GETTING STARTED | COLORING TABLES | KNIME ANALYTICS PLATFORM

Let There Be Color!

Using Colors In Ways That Count With IMDb Sentiment Data and KNIME Analytics Platform

John Denham
Low Code for Data Science

--

Photo by Sharon McCutcheon on Unsplash.

Introduction: Let The Color Begin

We have datasets from IMDb on movie review sentiment and title length and we just need a quick and easy way to help our audience intuit our presented data. A touch of color in the rows might work. How do we do it?

KNIME Analytics Platform has a myriad of ways to visually present our data. Whether through the many JavaScript powered visualization nodes or through libraries leveraged inside of Python and R nodes we are not hurting for great options.

With the Color Manager node we can assign colors to nominal and integer data. These colors then reside in the RowID column of our data table and when paired with a composite view provide an effective way for our audience to connect the dots and intuit the data.

Intent To Color

In this post, we will describe and apply the Color Manager node to:

  • Auto apply colors to binned data in the IMDb Title Basics dataset.
  • Apply custom colors to nominal data in the IMDb Reviews Sentiment dataset.
  • Display tables with colored rows in a composite view.
  • Provide some tips on using color.

The first dataset is the title.basics dataset from IMDb. I cleaned up and filtered this dataset to slim it down and make it easier to use in the example workflow. The second dataset we are using is the Large Movie Review dataset from ai.stanford.edu. I blended the raw positive and negative reviews and applied a neutral label to a random 15% of the data to add another nominal element for illustration purposes. The datasets come with the reference workflow for this blog post, named Colored_Rows, and can be downloaded for free from the KNIME Hub.

The Color Manager Node

Figure 1: The Color Manager node.

The node we will be using today is the Color Manager (Figure 1). This is a KNIME Base node and should be easy to find after a quick search of the Node Repository.

Specifically, the Color Manager node is organized under the Views category (Figure 2).

Figure 2: Organized Under The Views Category.

With the Color Manager node:

“Colors can be assigned for either nominal (possible values have to be available) or numeric columns (with lower and upper bounds) …. The values are then computed during execution.
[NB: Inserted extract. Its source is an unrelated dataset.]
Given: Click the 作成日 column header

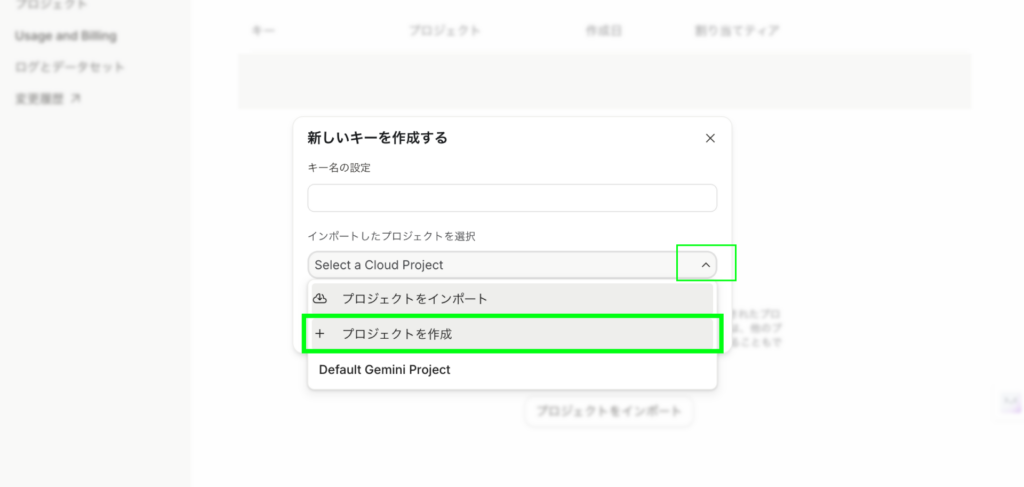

If a column attribute is selected, the color can be changed with the color chooser.”

Step 1: Automatic Coloring

Figure 3: The Workflow in Step 1.

For our first example, we’re using the IMDb Title Basics dataset that I’ve pre-processed to make it easier to use in this example. I filtered the dataset to movies, startYear between 2018 and 2021 and I removed rows that were missing runtime or genre information. Below is a snapshot of the dataset (Figure 4).

Figure 4: IMDb Dataset Snapshot.

We’re interested in binning the minutes in the runtimeMinutes column to see per year, what bins, or ranges had the most movies in them. To keep things simple for this example we just want 4 bins.

Using the Auto-Binner node we put the runtimeMinutes column into the Include (green side) and set the binning method as a fixed number (4) based on equal frequency. Rather than getting just bin names, let’s select Borders so we have an idea what the range of included minutes looks like rather than Bin 1, Bin 2 etc. (Figure 5).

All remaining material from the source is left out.